Gdy siedziała u boku Arhy i co chwilę spoglądała na synka, w Dionie budziła się pewność, że tak właśnie powinno być. To słodkie ciepło w okolicach serca, miękkość ziemi i puchowa puszystość powietrza...! Nigdy wcześniej nie czuła wokół siebie mocy tak potężnej i przyjaznej zarazem. Bardzo szybko zauważyła zależność między narastaniem tej potęgi, a swoim podejściem do dziecka. Ktoś, patrzący na wszystko z zewnątrz, mógłby powiedzieć, że Diona pogodziła się z tym, że została matką, wyłącznie dlatego, iż egoistycznie pragnęła mocy. Byłby jednak w błędzie. Ten rodzaj utkanej z najczystszej miłości magii mógł zostać osiągnięty wyłącznie przez szereg samoograniczeń i wyrzeczeń, nigdy nie mógł być celem samym w sobie, zawsze istniał tylko jako konsekwencja tysięcy innych, bardzo subtelnych zaklęć.

Diona pamiętała, że czytała kiedyś o tym w jednej z Jego ksiąg, ale wtedy nie potrafiła tego zrozumieć. „To miłość" – mówił jej, ale ona zbywała Go, wiedząc doskonale, że musiało kryć się za tym coś więcej, skoro nie czuła nic takiego w Jego obecności. Teraz wiedziała już, że tak naprawdę On nigdy jej nie kochał.

– Arho, chciałam ci jeszcze raz podziękować – wyszeptała, przecinając nożycami nić i zawiązując ją na supełek.

– Za dużo mi dziękujesz – zaśmiała się pustynna wiedźma znad jednej ze swoich włóczni. Posługiwanie się językiem Elizjum szło jej już całkiem sprawnie, co bardzo wyraźnie wpłynęło na jej chęć do dzielenia się przemyśleniami. – Ale jeśli znów chcesz to zrobić, to ja też muszę. Również ci dziękuję.

– Mi? Ależ za co?

– Pozwoliłaś mi ze sobą zostać, nauczyłaś mnie mówić i nie traktujesz mnie jak intruza.

– Przepraszam, że nie zrobiłam tego wcześniej.

– Och, nie ma za co.

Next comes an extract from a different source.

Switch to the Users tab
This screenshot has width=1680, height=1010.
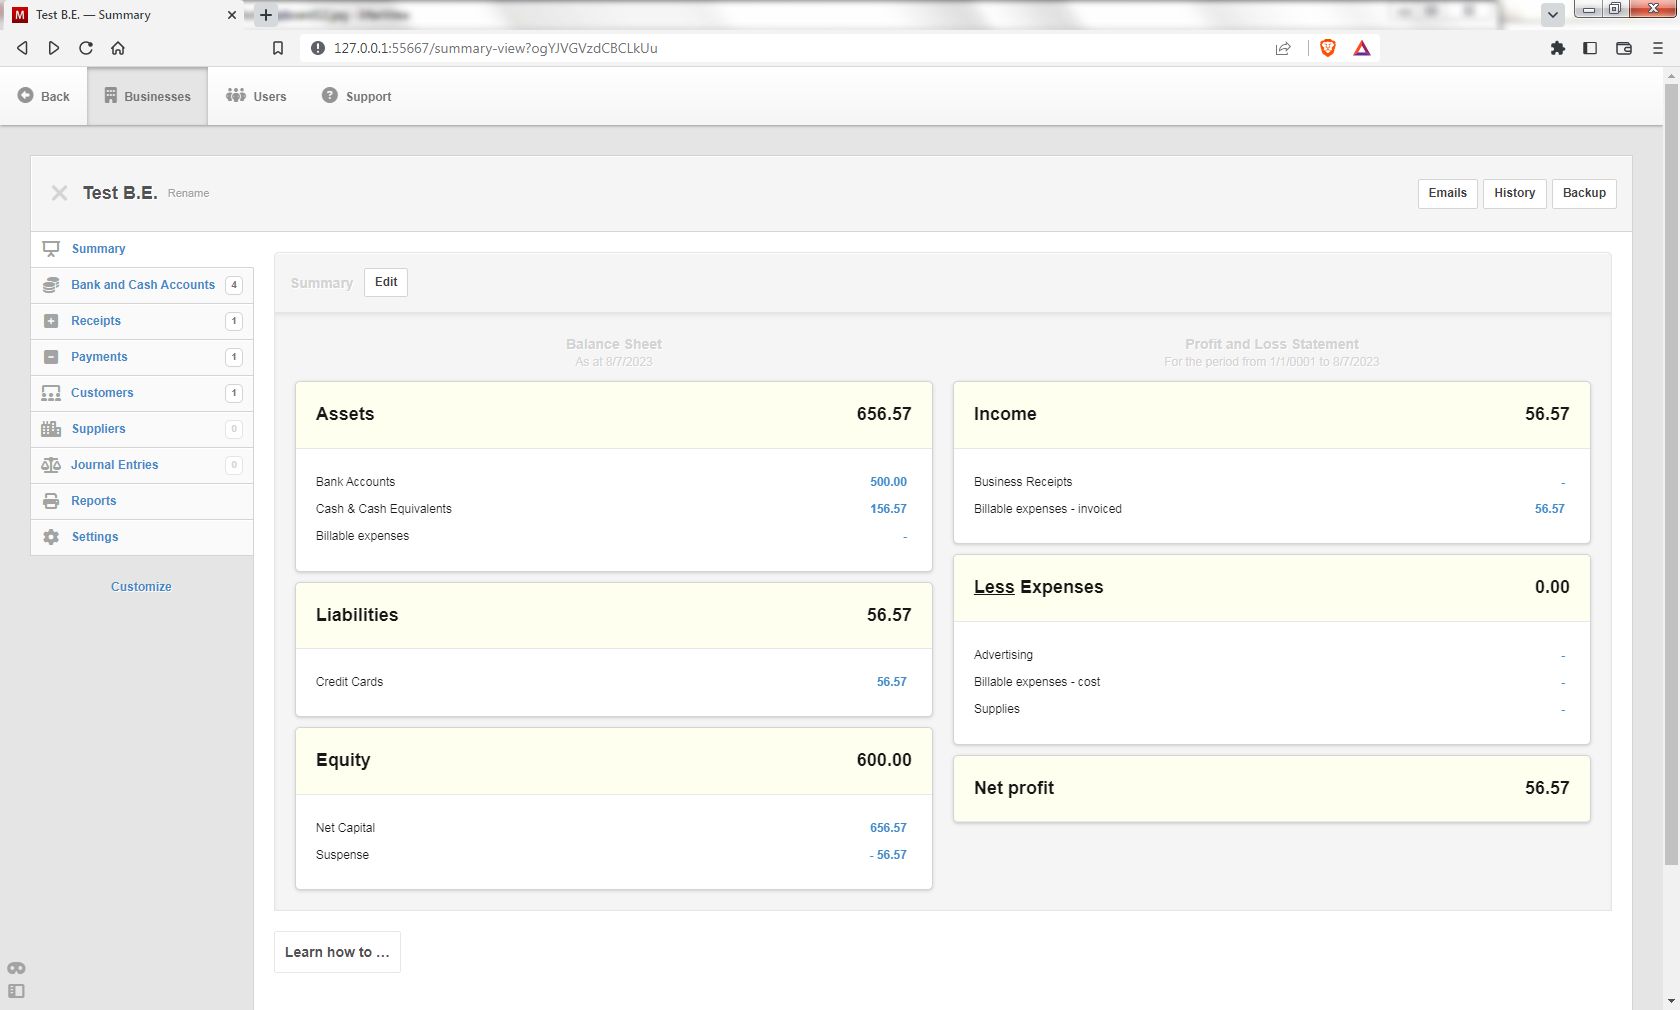click(256, 96)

Wcześniej nie chciałam ci się narzucać.

– To brzmi trochę tak, jakbyś od dłuższego czasu tylko czekała na pretekst, żeby się do mnie zbliżyć.

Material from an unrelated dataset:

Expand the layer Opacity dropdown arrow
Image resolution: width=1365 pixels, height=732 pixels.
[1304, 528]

– Kto wie? Może właśnie tak było.

W głosie Arhy kryło się coś zalotnego i czułego zarazem, coś, co kazało Dionie roześmiać się z zakłopotaniem. Wiedziała, że jej policzki stały się czerwone jak jabłka późnym latem. Wiedziała też, że Arha wciąż na nią patrzy, a w jej spojrzeniu ani na chwilę nie ubywa uwielbienia. Chatkę wypełniła cisza, przerywana tylko słodziutkim gaworzeniem dziecka. Diona bała się powiedzieć cokolwiek, bo słowa znów uciekały, płatały figle i nie pozwalały wyrazić tego, co czuła. Arha natomiast nie musiała mówić nic.

Gdy potem Ashmore przypominała sobie tę błogą chwilę, zupełnie nie potrafiła zrozumieć, jakim cudem nie usłyszały zbliżającego się tłumu. Ich niepokój wzbudziło dopiero łomotanie do drzwi.